April has been Financial Literacy Month since 2004, when the Senate passed a resolution aimed at helping the public see just how important it was to pursue financial education. A person who is financially “literate” knows how to budget, knows how to invest, and knows how to manage long-term finances. In general, you can consider yourself financially literate if…
…you know how to take care of your debt.
US News & World Report suggests that the wisest strategy for paying off what you owe is to start with your largest debt and pay more than you owe each month. If you receive a bonus at work, put it toward your debt. Stop using credit cards, and remove your auto-saved credit card data from the places you shop online. Dave Ramsey offers another approach. The national household debt in the United States, he says, totals $13.54 trillion. This includes car loans, student loans, and credit cards. Your personal debt, says Ramsey, should never be handled with debt consolidation, dipping into your 401k, home equity loans, or debt settlement. What will work is setting a monthly budget and deciding how every dollar will be spent. He suggests the snowball effect, which means you ignore interest rates and make the minimum payment on every debt except the smallest. Tackle the smallest debt with every extra penny you can spare. When that debt is paid off, move all that monthly spending onto your next smallest debt.
…you understand interest rates.
Interest is basically the cost of borrowing someone else’s money or the bonus you get for loaning your money to someone else. If you’re the one borrowing, it means what you owe is going up slowly over time. The lender charges a specific percentage–per year, per month (it depends on the loan)–and it adds up when calculating just how much you are going to pay back in the long-term. You want to keep this in mind when deciding just how quickly to pay the loan off. If you buy a house for $200,000 (with a $20,000 downpayment), and your interest rate is at 4.1 percent, interest will make a difference in your total cost should you take 15 years to pay it off or 30 years. If you can pay it back in 15 years, the total cost of your home, including interest, will end up $261,286. If you take 30 years instead, the added interest will raise the final amount you spent on your home to $333,114. That’s more than $70,000 extra spent simply because you took more time to pay it back.
…you protect your assets.
If you’re an entrepreneur, you’ll want an insurance agent on your side to make sure you obtain appropriate business insurance, to make sure your personal assets aren’t at risk of being claimed by your creditors, and to obtain an umbrella policy. If you’re a renter or a homeowner, you need insurance that will step in and protect you financially should your property experience damage or destruction. If you’re a business owner, you may want coverage for work-related vehicle accidents in case an employee has an accident while on the clock, harming someone else or someone else’s property. You also want to learn about planning for how you would pay for being cared for in the event of an injury, or even the effects of aging. Long-term care insurance, for example, can protect your financial assets if you unexpectedly suffer a stroke or begin experiencing symptoms of dementia and you suddenly need to pay for care at a nursing home.
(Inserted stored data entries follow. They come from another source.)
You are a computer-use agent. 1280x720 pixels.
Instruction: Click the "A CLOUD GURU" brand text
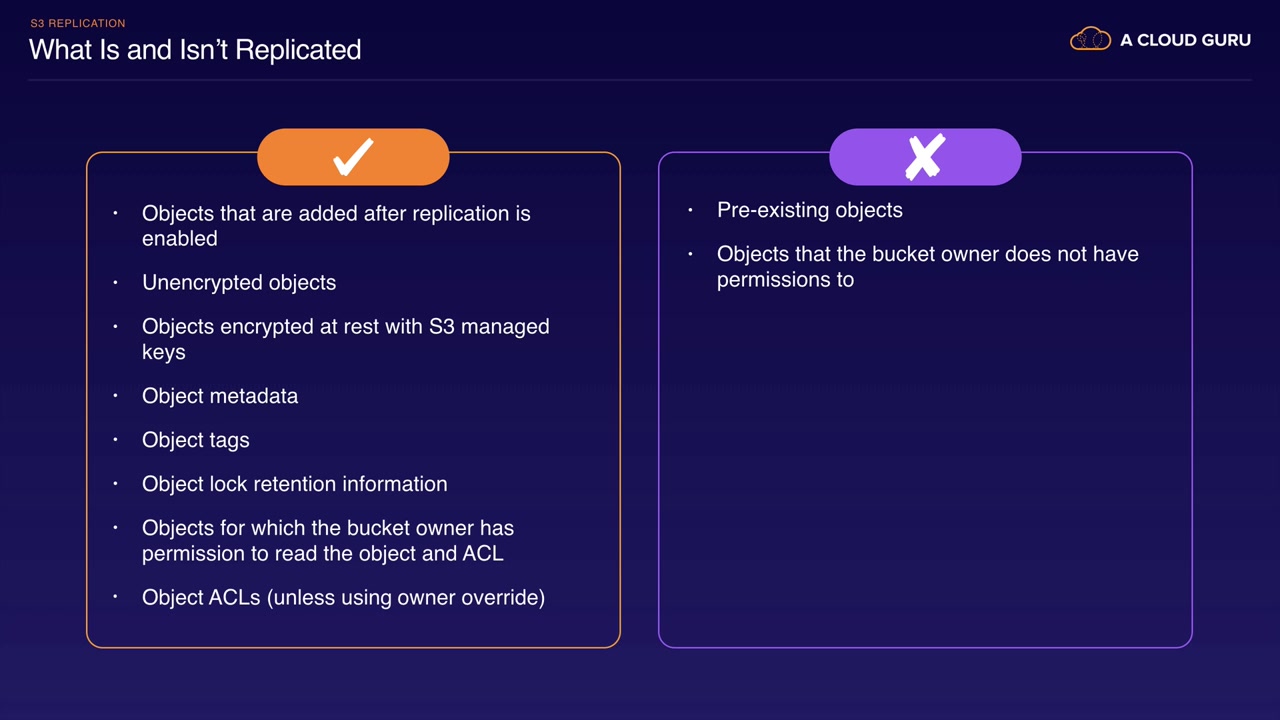coord(1185,40)
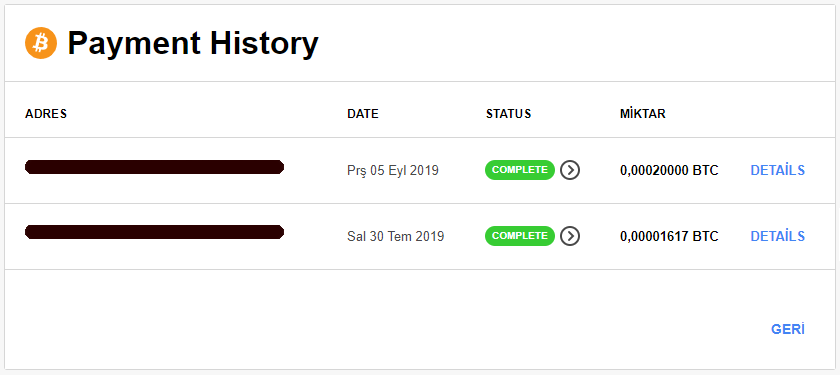Select the ADRES column header
The image size is (840, 375).
(46, 114)
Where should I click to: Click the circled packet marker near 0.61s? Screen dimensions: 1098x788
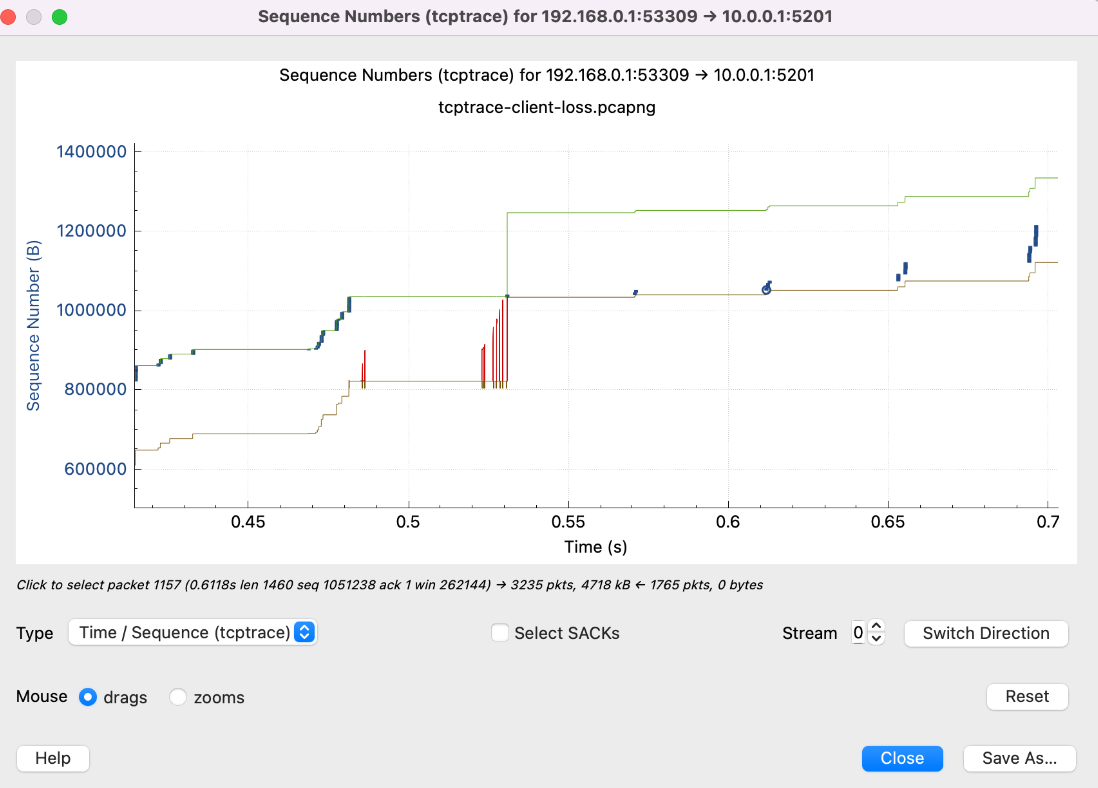(x=766, y=289)
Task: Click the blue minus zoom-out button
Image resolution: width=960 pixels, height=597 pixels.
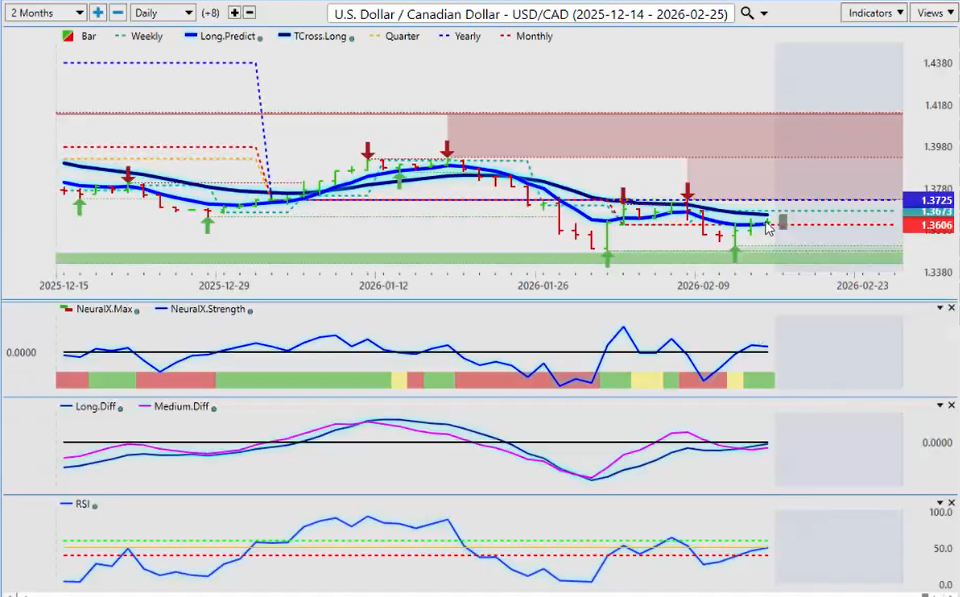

…you know how much money you actually have.
In an age where we can swipe a credit card and debit card for any purchase, some individually truly do not know how much money they have from one moment to the next. While you don’t necessarily need to switch back to a checkbook with a spending deduction log in the back, you do need a plan for checking in on your spending in real time. This includes budgeting, regularly logging into online banking to check your balances, and knowing whether your credit card bills can actually be covered within your budget at the end of the month. Financial literacy also means knowing what a reliable cushion of cash looks like so you never creep towards that $0 balance in checking, which puts you at risk of additional fees and penalties.